Copyright © 2017-2019 芥川一刀 All Rights Reserved. 


※※※※※※※※※※※※※※※※※※※※※※※※※※※※※※※※※※※※※※※※

 朝――。


 アーベルトさんからの指名依頼を受けるために冒険者ギルドの扉を開くと――。


「お願いします! お金は一生かかってもお支払いしますから!」


「無理ですー! 出来ないんですー! 勘弁して下さい~!」


 十五、六歳くらいの白いマントを羽織った女の子が必死な様子でアナメルさんに縋り付いていた。
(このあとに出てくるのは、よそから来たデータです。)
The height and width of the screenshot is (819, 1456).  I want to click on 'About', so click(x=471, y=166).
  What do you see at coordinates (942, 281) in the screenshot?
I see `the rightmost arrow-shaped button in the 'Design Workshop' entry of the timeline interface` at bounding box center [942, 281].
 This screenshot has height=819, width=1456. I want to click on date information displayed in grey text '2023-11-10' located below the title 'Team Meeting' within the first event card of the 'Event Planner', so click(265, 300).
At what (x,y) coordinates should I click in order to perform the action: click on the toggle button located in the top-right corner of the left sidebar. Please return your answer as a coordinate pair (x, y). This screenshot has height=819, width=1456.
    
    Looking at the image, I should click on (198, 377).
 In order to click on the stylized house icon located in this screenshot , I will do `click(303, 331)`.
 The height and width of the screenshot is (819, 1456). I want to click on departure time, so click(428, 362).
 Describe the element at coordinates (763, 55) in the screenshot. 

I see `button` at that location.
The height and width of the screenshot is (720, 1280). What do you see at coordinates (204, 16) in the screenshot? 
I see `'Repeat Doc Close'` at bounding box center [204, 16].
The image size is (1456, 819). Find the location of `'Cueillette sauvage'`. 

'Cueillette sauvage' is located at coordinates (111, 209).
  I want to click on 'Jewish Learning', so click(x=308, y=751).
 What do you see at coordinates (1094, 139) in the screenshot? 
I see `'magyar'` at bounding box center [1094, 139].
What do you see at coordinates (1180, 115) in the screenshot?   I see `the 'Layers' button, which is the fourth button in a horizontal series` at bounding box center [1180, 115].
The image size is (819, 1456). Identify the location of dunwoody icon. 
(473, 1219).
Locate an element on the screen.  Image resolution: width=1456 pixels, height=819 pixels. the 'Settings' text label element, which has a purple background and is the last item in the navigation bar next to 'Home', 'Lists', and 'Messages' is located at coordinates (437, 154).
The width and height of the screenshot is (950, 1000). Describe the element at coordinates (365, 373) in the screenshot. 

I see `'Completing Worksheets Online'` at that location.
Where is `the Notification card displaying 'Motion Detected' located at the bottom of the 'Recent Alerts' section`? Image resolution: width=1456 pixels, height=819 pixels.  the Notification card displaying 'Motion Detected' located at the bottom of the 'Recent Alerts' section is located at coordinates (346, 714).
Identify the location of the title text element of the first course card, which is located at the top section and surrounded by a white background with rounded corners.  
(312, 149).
 周囲の冒険者たちは遠巻きに見るどころか、視界に入れないように担当者の待つカウンターで依頼の吟味をしている。


――他人に無関心な現代人か、貴様等は。


「お疲れ様です。倉澤様」


「おはようございます。ローザリアさん。彼女達は何をあんなに揉めているのですか?」


 未だに二人は「お願いします!」「無理ですー!」を連呼している。


「よくある事です。可及的速やかに冒険者の力を借りたい。でも、依頼料は無い。ただの若い子が言うことなら可愛いものですが、彼女はEランクの冒険者。物事の道理も分かっているでしょうに」


 ローザリアさんが嫌悪感を剥き出しにして吐き捨てるように言った。

 一度でも例外を認めてしまえば、それまでに規定の依頼料を払ってきた依頼人達に対する不義理になる。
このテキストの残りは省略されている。